1/17/11 - Of Wine and Wineskins

Mark 2:18-22
The disciples of John and of the Pharisees were accustomed to fast.
People came to Jesus and objected,
“Why do the disciples of John and the disciples of the Pharisees fast,
but your disciples do not fast?”
Jesus answered them,
“Can the wedding guests fast while the bridegroom is with them?
As long as they have the bridegroom with them they cannot fast.
But the days will come when the bridegroom is taken away from them,
and then they will fast on that day.
No one sews a piece of unshrunken cloth on an old cloak.
If he does, its fullness pulls away,
the new from the old, and the tear gets worse.
Likewise, no one pours new wine into old wineskins.
Otherwise, the wine will burst the skins,
and both the wine and the skins are ruined.
Rather, new wine is poured into fresh wineskins.”
There are two teachings going on here. In the first, Christ is saying that there is no need for fasting while HE is there. The purpose of fasting is ultimately self-denial, so that people can learn to turn away from the desires and wants of the world and turn toward God, who is the source of all good.  The disciples didn't need to fast, because they were experiencing God in the flesh minute by minute, in a way that no fasting could produce.  The time for fasting will come after he -- "the bridegroom" -- is physically gone.
Jesus isn't saying that people shouldn't fast.  In fact he's saying that we should.  He's saying that they shouldn't leave the greater (his presence) for the lesser (fasting, which is meant to ultimately bring about ... HIS PRESENCE).  This is very similar to how he treated Mary and Martha.  Martha worked and prepared, and Mary sat at His feet.  Mary chose the better part.
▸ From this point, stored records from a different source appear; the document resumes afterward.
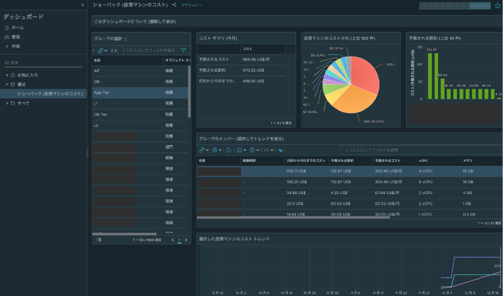
Task: Click the export icon in グループのメンバー toolbar
Action: point(229,150)
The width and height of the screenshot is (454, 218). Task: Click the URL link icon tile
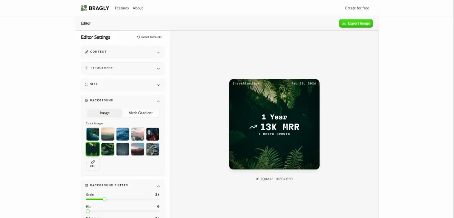click(x=93, y=164)
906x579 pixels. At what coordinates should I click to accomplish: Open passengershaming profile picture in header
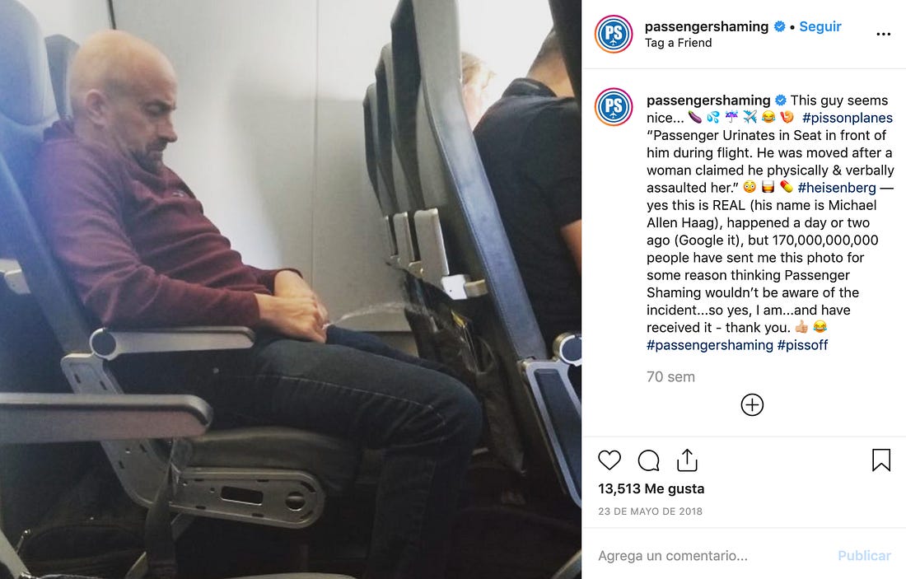point(613,34)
The second teaching is a parable describing the old and new covenants. The bottom line is that Christ is mediator of the new covenant.  He is the unshrunken cloth in the garment metaphor, and the "new wine" in the wineskin metaphor.  The new wine requires a new wineskin -- one that has become new by God's grace, through faith in Jesus Christ.  If you patch unshrunken cloth on to an old garment, it will tear away.  If you try to contain it in the old wineskin (ie, the old covenant), the wineskin will burst.  The new needs to be paired with the new.
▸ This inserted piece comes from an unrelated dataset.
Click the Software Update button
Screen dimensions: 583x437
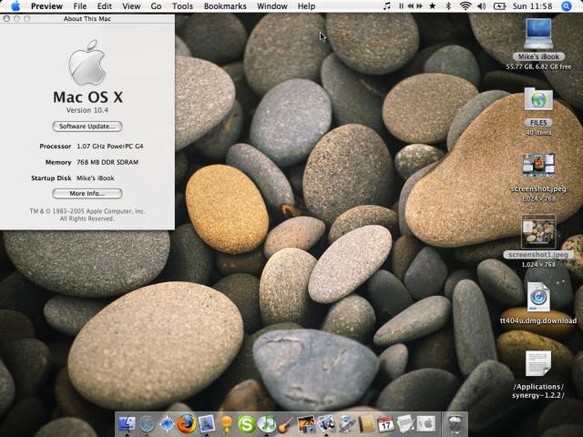click(x=87, y=127)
Today we don't deal with wineskins, so we really don't know what Christ is talking about. The apostles did though.  Here's some background from the web that helps explain things.

Winemaking and Wineskins
Wine was made by treading barefoot on the grapes in a wine press, a square or circular pit hewn out of the rock, or dug out and lined with rocks and sealed with plaster. The juice then flowed through a channel into a lower vessel, a winevat which functioned as a collecting and fermenting container for the grape juice or must.
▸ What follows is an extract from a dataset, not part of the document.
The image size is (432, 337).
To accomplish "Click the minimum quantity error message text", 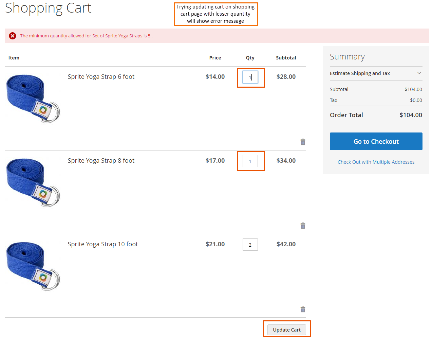I will click(x=86, y=36).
In the warm climate of Palestine, grape juice began to ferment very quickly and there was no easy way to prevent fermentation. After the first state of fermentation had taken place in the winevat, the wine was separated from the lees (that is, sediment of dead yeast, tartar crystals, small fragments of grape skins, etc.) and strained through a sieve or piece of cloth. After four to six days it was poured into lined clay jars or animal skins for storage and further fermentation.

Fermentation in the wineskin might continue for another two to four months until the process slows down and stops. By that time the skin has been stretched to its limit. The alcohol is probably about 12%, and the collagen protein that gives the leather its stretching ability has been stretched out, and probably denatured by the alcohol, destroying its natural resiliency. The skin's ability to contract and stretch again has been lost.

If you pour new wine into the old skin, the gas pressure from the fermentation is eventually so great that the inflexible old skin ruptures, and the new wine gushes out onto the ground and is wasted.